→ **PROBLEM TO WORK ON**
Everything from the line containing "You are a GUI" through the last line of the data below is to be retyped exactly, apart from the pictures.

→ **MATERIAL FOR THE TASK**
^^^^^^^^^^^^^^^^
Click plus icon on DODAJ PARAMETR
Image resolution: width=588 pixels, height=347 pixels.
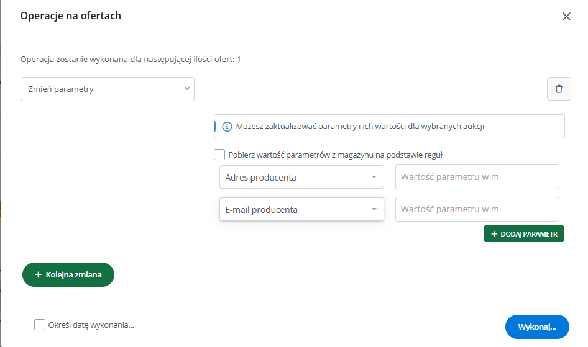coord(494,234)
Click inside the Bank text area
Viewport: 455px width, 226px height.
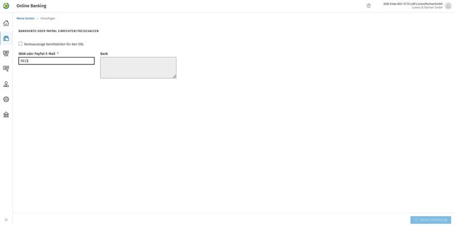click(x=138, y=68)
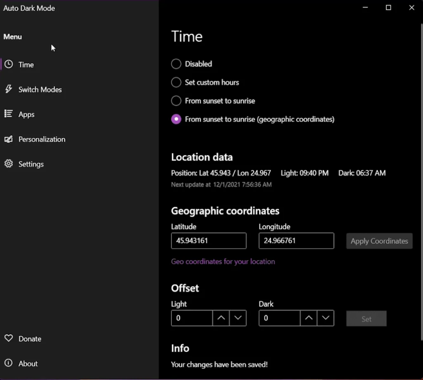This screenshot has width=423, height=380.
Task: Decrease the Dark offset with down arrow
Action: point(326,318)
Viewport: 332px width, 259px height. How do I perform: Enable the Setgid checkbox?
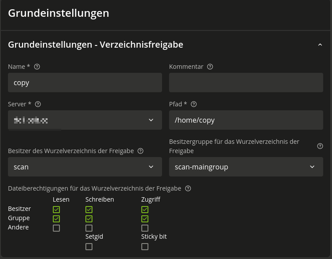coord(89,247)
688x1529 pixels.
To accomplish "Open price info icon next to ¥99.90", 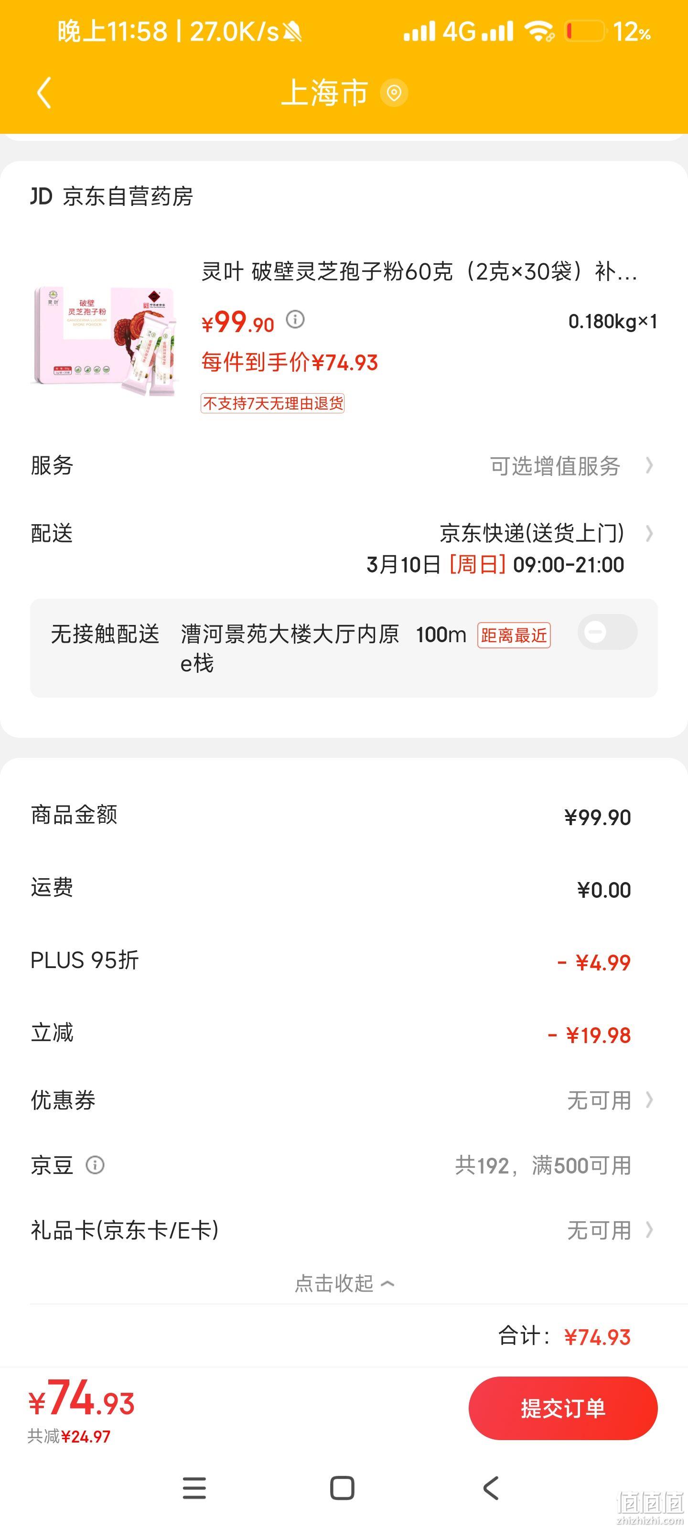I will tap(295, 319).
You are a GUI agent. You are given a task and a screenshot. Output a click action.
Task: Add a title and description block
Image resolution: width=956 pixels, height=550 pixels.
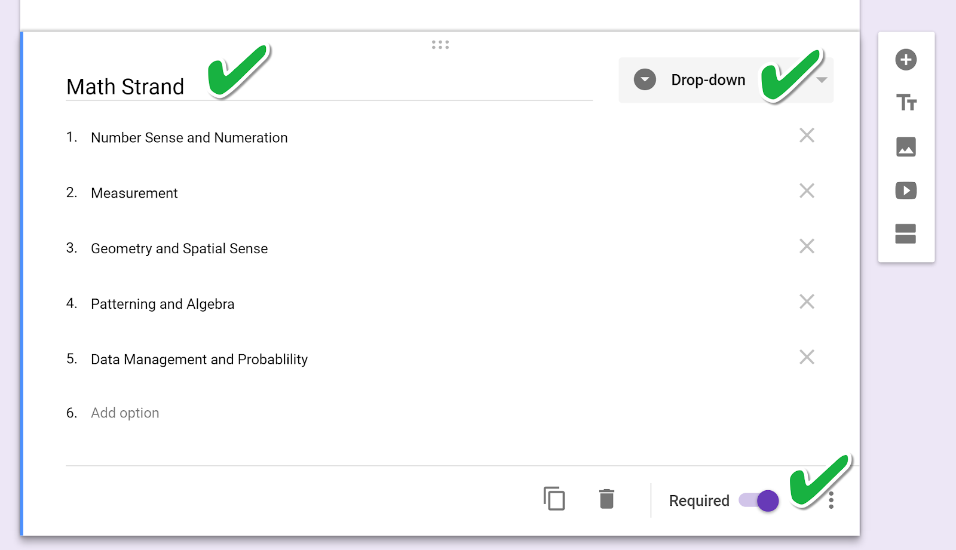click(x=906, y=103)
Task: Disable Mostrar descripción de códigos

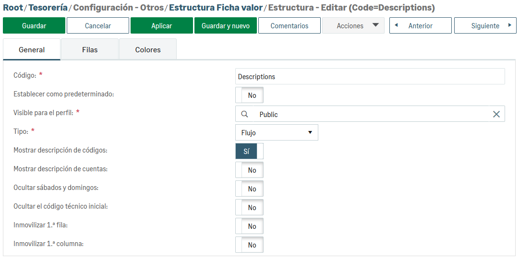Action: click(249, 151)
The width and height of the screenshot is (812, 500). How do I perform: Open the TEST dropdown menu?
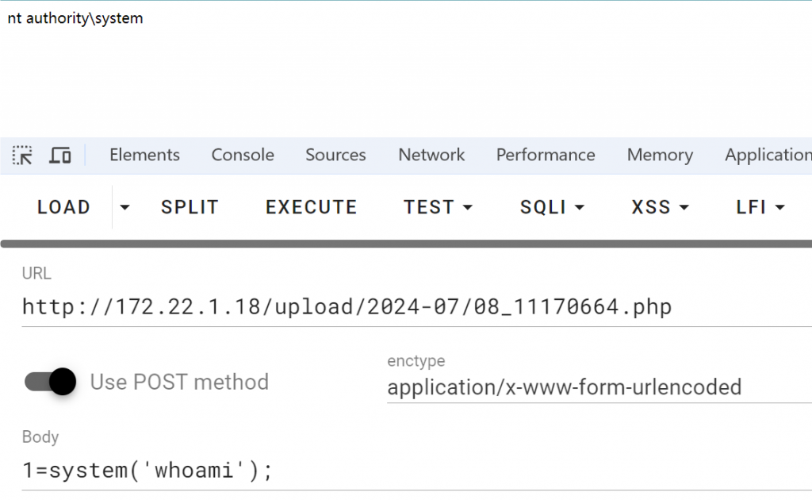pos(438,207)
^^^^^^^^^^^^^^^^
→ **RESULT OF THIS EXERCISE**
You are a GUI agent. You are given a task and a screenshot. Output a click action.
Task: Add a title and description block
Image resolution: width=956 pixels, height=550 pixels.
click(x=906, y=103)
Task: Disable Mostrar descripción de códigos

Action: click(249, 151)
The width and height of the screenshot is (812, 500). How do I perform: Open the TEST dropdown menu?
pos(438,207)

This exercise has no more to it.